Confusion Matrix

This tutorial presents the confusion matrix, its use in the context of multiclass classification and the biases that can be misperceived when discussing the results.

confusion matrix

2x2 confusion matrix

A confusion matrix is used to represent the results of a binary classification. True Positives, False Positives, True Negatives and False Negatives.

confusion matrix

The elements in blue are those correctly predicted (Y hat), and those in red incorrectly.

Let's see how to construct a confusion matrix and understand its terminologies. Consider that we need to model a classifier that classifies 2 kinds of fruit. We have 2 types of fruits – apples and grapes – and we want our machine learning model to identify or classify the given fruit as apple or grape.

We therefore take 15 samples of 2 fruits, of which 8 belong to the Apple class and 7 belong to the Grape class. The class is nothing but the output, in this example we have 2 output classes: Apples and Grapes. We will represent Apple as class 1 and Grape as class 0.

The actual class for 8 apples and 7 grapes can be represented as follows:

Real = [1,1,1,1,1,1,1,1,0,0,0,0,0,0,0]

The classifier model predicts 1 for Apple and 0 for Grape.

Suppose the classifier takes the 15 inputs and makes the following predictions:

  • Out of 8 apples, it will correctly classify 5 as apples and incorrectly predict 3 as grapes.
  • Out of 7 grapes, it will correctly classify 5 as grapes and wrongly predict 2 as apples.

The prediction of the classifier can be as follows:

Prediction = [1,0,0,0,1,1,1,1,0,0,0,0,0,1,1]

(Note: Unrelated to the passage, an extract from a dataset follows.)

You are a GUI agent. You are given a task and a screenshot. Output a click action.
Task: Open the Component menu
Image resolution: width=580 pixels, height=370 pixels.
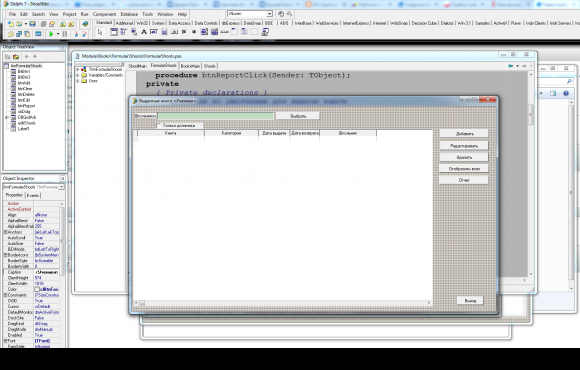pos(104,14)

# Creation of confusion matrix in using sklearn
from sklearn.metrics import confusion_matrix
#Let actual value be 1 for apple and 0 grapes for our example
CURRENT = [1,1,1,1,1,1,1,1,0,0,0,0,0,0,0]
# Let the predicted values be
PREDICTION= [1,0,0,0,1,1,1,1,0,0,0,0,0,1,1]
# Confusion matrix for actual and predicted values.
matrix = confusion_matrix(ACTUAL,PREDICTION, labels=[1,0])
print('Confusion matrix: n',matrix)
# outcome values order in sklearn
TP, FN, FP, TN = confusion_matrix(ACTUAL,PREDICTION,labels=[1,0]).reshape(-1)
print('Outcome values: n', TP, FN, FP, TN)

For our example, the positive value is Apple and the negative value is Grape.

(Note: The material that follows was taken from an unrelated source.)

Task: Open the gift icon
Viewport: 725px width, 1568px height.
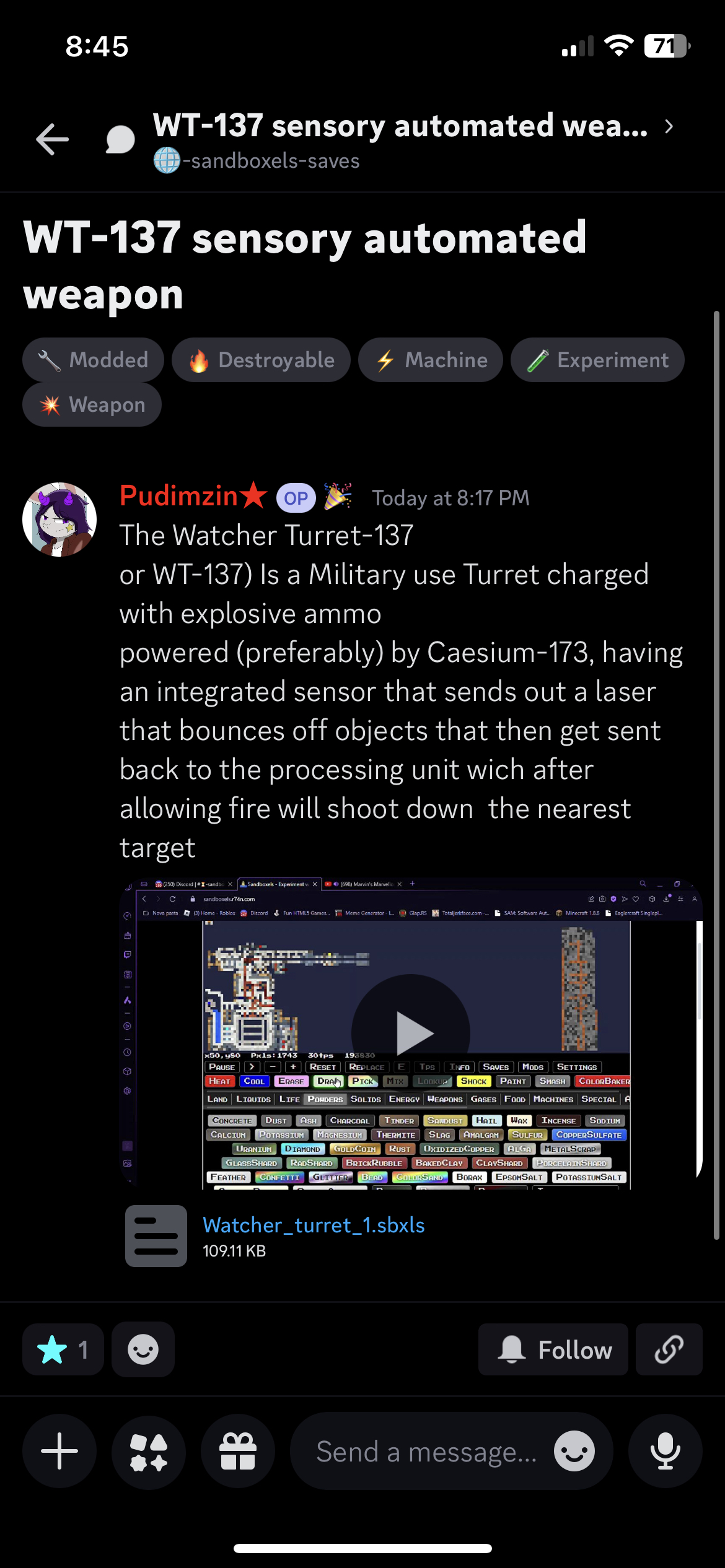Action: (238, 1451)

True positive: This means that the actual value and the predicted values are the same. In our case, the actual value is also an apple, and the model prediction is also an apple. If you look at the TP cell, the positive value is the same for Actual and Predicted.

False negative: This means that the true value is positive. In our case it is apple, but the model predicted it as negative, i.e. grape. The model therefore gave a bad prediction. This was supposed to give a positive result (apple), but it gave a negative result (grape). So whatever negative result we get is false; hence the name false negative.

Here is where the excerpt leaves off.